Text and item location entries
§ §

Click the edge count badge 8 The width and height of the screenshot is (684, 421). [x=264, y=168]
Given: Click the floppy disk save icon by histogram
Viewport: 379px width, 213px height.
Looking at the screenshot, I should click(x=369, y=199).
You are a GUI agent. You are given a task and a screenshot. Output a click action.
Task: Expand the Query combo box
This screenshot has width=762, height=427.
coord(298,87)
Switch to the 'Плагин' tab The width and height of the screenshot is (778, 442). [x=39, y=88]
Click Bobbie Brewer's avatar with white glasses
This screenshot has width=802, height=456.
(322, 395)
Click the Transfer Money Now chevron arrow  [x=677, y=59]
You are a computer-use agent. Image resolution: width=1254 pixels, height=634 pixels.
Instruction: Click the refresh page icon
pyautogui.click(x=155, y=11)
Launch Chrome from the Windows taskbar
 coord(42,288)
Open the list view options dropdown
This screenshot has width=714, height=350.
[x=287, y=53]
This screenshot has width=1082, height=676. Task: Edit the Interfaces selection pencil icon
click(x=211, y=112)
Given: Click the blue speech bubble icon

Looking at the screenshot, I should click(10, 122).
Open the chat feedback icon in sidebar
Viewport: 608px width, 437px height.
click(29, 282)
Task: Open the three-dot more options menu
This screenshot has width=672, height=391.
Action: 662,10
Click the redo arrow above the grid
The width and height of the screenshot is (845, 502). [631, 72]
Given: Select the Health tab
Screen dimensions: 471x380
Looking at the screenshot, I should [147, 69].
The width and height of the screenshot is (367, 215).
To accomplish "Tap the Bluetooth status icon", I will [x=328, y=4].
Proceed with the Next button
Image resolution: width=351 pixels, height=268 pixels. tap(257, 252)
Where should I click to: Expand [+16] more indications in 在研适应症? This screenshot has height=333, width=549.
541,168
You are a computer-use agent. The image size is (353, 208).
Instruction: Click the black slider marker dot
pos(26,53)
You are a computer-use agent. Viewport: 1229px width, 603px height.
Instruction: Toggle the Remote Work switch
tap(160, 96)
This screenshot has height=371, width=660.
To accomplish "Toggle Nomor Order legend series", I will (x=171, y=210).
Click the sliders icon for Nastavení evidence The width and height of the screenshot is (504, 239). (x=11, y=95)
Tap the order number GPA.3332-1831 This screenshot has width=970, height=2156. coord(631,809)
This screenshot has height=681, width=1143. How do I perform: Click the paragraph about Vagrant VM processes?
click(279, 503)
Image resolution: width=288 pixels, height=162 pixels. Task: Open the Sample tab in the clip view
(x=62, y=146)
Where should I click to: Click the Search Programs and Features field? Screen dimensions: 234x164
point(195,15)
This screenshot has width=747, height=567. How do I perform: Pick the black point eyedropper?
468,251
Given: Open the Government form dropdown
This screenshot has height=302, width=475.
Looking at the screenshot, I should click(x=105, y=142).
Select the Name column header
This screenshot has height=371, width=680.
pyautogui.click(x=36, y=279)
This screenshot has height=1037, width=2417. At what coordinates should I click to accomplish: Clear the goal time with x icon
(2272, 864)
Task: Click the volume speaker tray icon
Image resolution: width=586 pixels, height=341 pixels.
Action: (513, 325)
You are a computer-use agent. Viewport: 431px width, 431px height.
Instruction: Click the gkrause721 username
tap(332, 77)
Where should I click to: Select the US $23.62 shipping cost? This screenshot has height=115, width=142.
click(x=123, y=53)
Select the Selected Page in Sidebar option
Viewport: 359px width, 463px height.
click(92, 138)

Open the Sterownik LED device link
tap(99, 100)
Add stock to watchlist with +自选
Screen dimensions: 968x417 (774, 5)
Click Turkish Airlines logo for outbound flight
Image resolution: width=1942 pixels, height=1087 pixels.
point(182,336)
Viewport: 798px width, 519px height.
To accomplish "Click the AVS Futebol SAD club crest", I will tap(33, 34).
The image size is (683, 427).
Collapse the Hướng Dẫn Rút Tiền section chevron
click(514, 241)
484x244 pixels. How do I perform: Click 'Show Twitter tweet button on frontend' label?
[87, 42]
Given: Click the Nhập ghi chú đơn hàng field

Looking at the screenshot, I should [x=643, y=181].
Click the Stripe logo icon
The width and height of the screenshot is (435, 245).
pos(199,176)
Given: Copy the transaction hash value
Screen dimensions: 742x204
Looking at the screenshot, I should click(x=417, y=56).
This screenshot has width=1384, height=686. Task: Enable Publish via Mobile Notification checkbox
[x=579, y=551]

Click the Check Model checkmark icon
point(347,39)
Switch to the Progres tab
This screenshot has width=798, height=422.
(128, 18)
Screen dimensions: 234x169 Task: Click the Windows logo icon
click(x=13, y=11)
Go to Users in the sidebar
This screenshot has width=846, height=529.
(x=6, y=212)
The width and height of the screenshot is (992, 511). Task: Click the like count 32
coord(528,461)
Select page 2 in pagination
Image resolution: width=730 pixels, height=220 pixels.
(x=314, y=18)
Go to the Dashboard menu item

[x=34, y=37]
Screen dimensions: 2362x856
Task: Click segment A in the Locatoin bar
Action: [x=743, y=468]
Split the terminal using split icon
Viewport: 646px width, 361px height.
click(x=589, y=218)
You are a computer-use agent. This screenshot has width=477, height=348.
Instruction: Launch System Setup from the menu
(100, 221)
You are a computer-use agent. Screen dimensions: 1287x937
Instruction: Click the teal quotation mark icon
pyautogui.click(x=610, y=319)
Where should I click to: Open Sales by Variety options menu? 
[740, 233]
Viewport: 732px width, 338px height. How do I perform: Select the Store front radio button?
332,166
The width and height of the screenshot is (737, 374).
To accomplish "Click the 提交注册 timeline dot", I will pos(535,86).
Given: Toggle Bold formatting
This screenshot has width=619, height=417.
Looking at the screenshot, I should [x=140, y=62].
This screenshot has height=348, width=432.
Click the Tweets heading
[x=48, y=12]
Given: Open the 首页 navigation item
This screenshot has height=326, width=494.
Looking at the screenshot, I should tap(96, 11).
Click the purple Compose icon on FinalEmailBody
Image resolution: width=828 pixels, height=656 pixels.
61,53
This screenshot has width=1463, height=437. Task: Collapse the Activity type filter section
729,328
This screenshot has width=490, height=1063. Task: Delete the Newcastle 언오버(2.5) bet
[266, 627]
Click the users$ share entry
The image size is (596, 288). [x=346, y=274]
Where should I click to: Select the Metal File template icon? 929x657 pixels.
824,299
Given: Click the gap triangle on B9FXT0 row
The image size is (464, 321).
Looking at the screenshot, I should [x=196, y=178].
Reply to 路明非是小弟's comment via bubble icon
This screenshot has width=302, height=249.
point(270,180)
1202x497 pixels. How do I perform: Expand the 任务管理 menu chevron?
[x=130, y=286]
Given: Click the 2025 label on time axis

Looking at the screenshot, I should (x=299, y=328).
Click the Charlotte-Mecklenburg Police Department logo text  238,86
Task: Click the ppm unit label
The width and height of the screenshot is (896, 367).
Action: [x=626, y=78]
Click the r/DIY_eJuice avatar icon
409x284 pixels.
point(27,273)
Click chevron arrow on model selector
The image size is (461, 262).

§ §

Please arrange everything from the line containing "Tap the order" down to the line containing "point(195,15)" as a JSON list of strings, one string per line and no blank lines.

## Output of the task
[
  "Tap the order number GPA.3332-1831 This screenshot has width=970, height=2156. coord(631,809)",
  "This screenshot has height=681, width=1143. How do I perform: Click the paragraph about Vagrant VM processes?",
  "click(279, 503)",
  "Image resolution: width=288 pixels, height=162 pixels. Task: Open the Sample tab in the clip view",
  "(x=62, y=146)",
  "Where should I click to: Click the Search Programs and Features field? Screen dimensions: 234x164",
  "point(195,15)"
]